Change begins from the ground up, Uddin says, and that by pushing for Palestinian rights, North Carolina Democrats can show that party leaders—all the way up to President Joe Biden—are out of sync with their base. If that makes some Democrats uncomfortable, so be it.
“It’s grassroots activism that energizes folks,” Uddin said. “I grew up with a very internationalist perspective. This is what’s important to me. And it’s really a place of privilege for someone to say, ‘We shouldn’t discuss international affairs,’ because ‘let’s not talk about it’ means they’re comfortable with the way it is.”
Jewish Americans comprise a core Democratic constituency, and the party has struggled to balance support for Israel with increasing calls to improve conditions for Palestinians.
Recent polling shows that Democrats, including Jewish Democrats, are more skeptical of the Israeli government than they were in the past—particularly young people. In March, a Gallup poll found for the first time that Democrats were more sympathetic to Palestinians than Israelis—though the recent violence appears to have reversed that trend, and mainstream Democrats swiftly condemned left-wing and campus groups that have expressed support for Hamas.
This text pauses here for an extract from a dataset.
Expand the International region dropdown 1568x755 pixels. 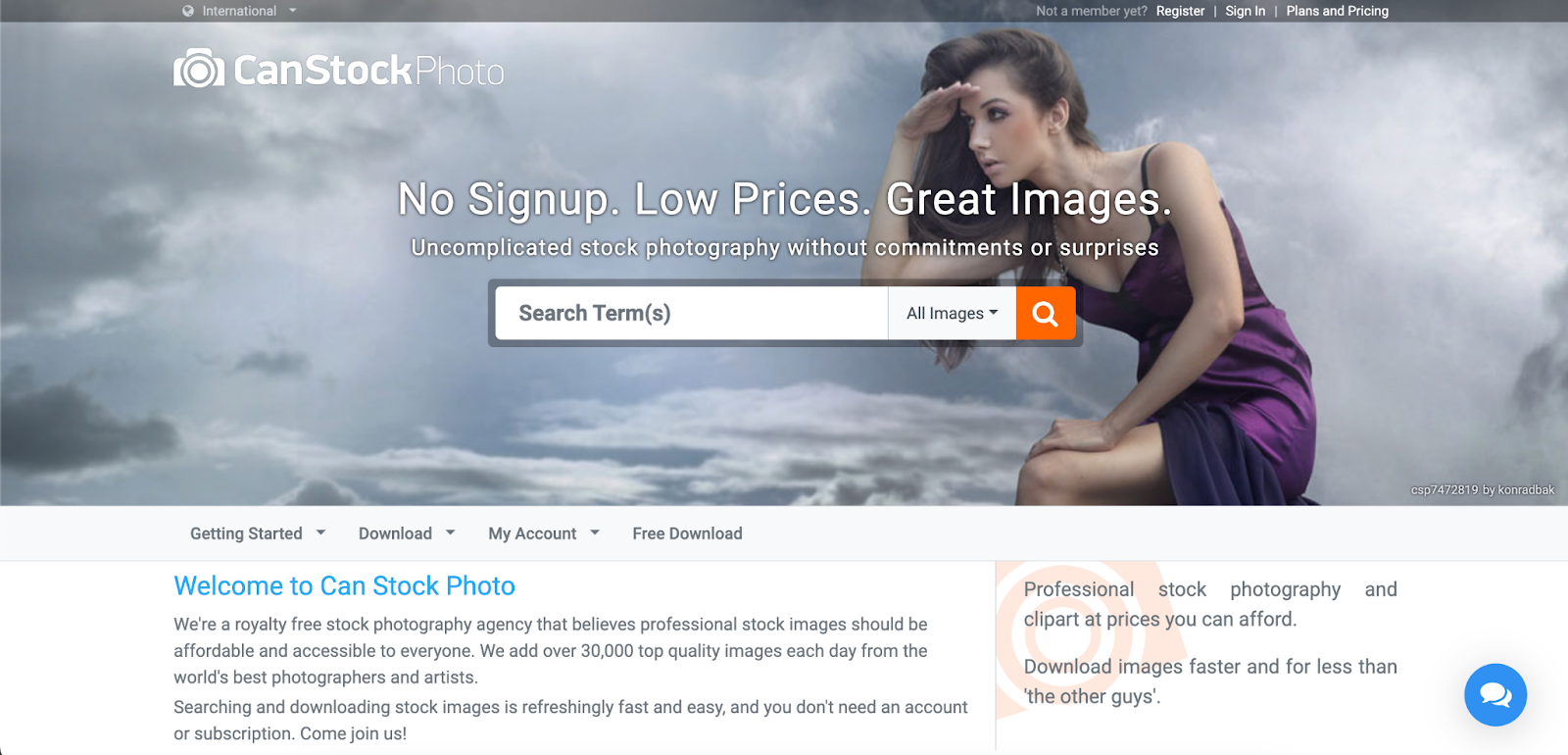coord(239,11)
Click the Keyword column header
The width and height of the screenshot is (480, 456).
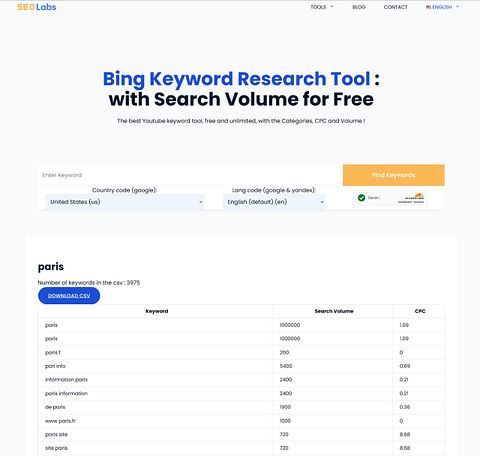point(157,311)
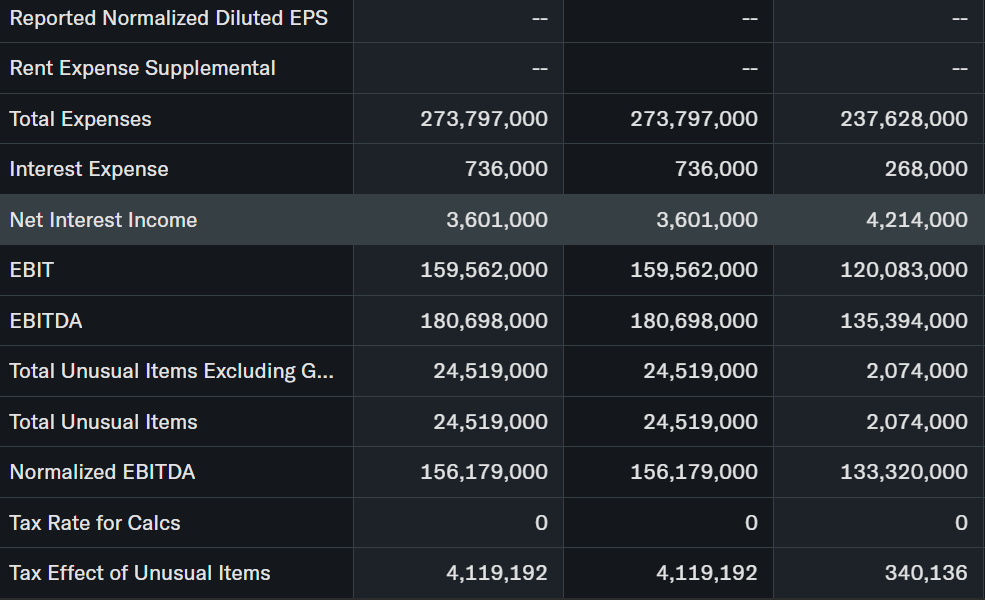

Republicans have sought to capitalize on those divisions. North Carolina Lt. Gov. Mark Robinson, a Republican candidate for governor with a history of antisemitic statements, declared it “Solidarity with Israel Week.” (Robinson could face Democratic Attorney General Josh Stein, who is Jewish, in next year’s election.)
State Republicans condemned the 12 House Democrats who declined to back a resolution urging “full and unequivocal support of Israel financially and otherwise” last week. On social media, a GOP-aligned dark-money group labeled them the “Slaughter Caucus.”
State Rep. Erin Pare, a Wake County Republican who is running for Congress, accused Democrats of being “so extreme that they walked out and refused to vote on a resolution condemning the slaughtering of children and raping of women.” (The resolution in question did not include a condemnation or mention rape.)
“I know that people have very strong feelings about Israel, Palestine, and what’s happened over the last week,” said Meyer, one of four Democrats who did not sign the resolution in the Senate. “I also believe that most Americans understand that this is an incredibly complex issue where there is plenty of room for nuance—and where state legislators have virtually zero impact.”
NCDP rules indicate that the Jewish Caucus’ application will now go back to the vetting committee, after which the executive council and possibly the State Executive Committee will get the final say.
Heated debates are all but certain. The caucus’ opponents believe its convention shouldn’t count, both because not everyone who wanted to was able to vote and because the party’s parliamentarian has said the executive council shouldn’t have extended the deadline.
Despite that, even some critics believe approval might be a fait accompli. The risks for the party are too great, they say.
Uddin’s complaint is scheduled for mediation in Raleigh next week. Asked what he wants from it, he said an apology.
“That’s the minimum expectation,” he said. “I also expect a public acknowledgment that advocating for Palestinians to be free from occupation and apartheid rule, to be treated as equals, is not a form of anti-Jewish hate.”
It’s unclear whether he’ll get that outcome—or whether, after more than a year of acrimony, NCDP leaders will put this dispute behind them.
“It is imperative that we remember to be Democrats first and avoid language that is inflammatory, discriminatory, hateful, or hurtful,” Hardy wrote in her memo on Monday.
As much as party officials want to cool things down, there are few signs that the bad blood will abate.
On Thursday, a member of the NCDP’s Progressive Caucus demanded that the caucus vote on boycotting the 2024 election over the party’s handling of the situation, rallying other members of the caucus in a Facebook group.
Jenkins, the caucus chair, said he didn’t think progressives would sit out the election. “But the fact that it is being talked about is extremely disturbing to me,” he said. “A lot of progressives don’t trust the party all that much, and this is very much hitting a nerve.”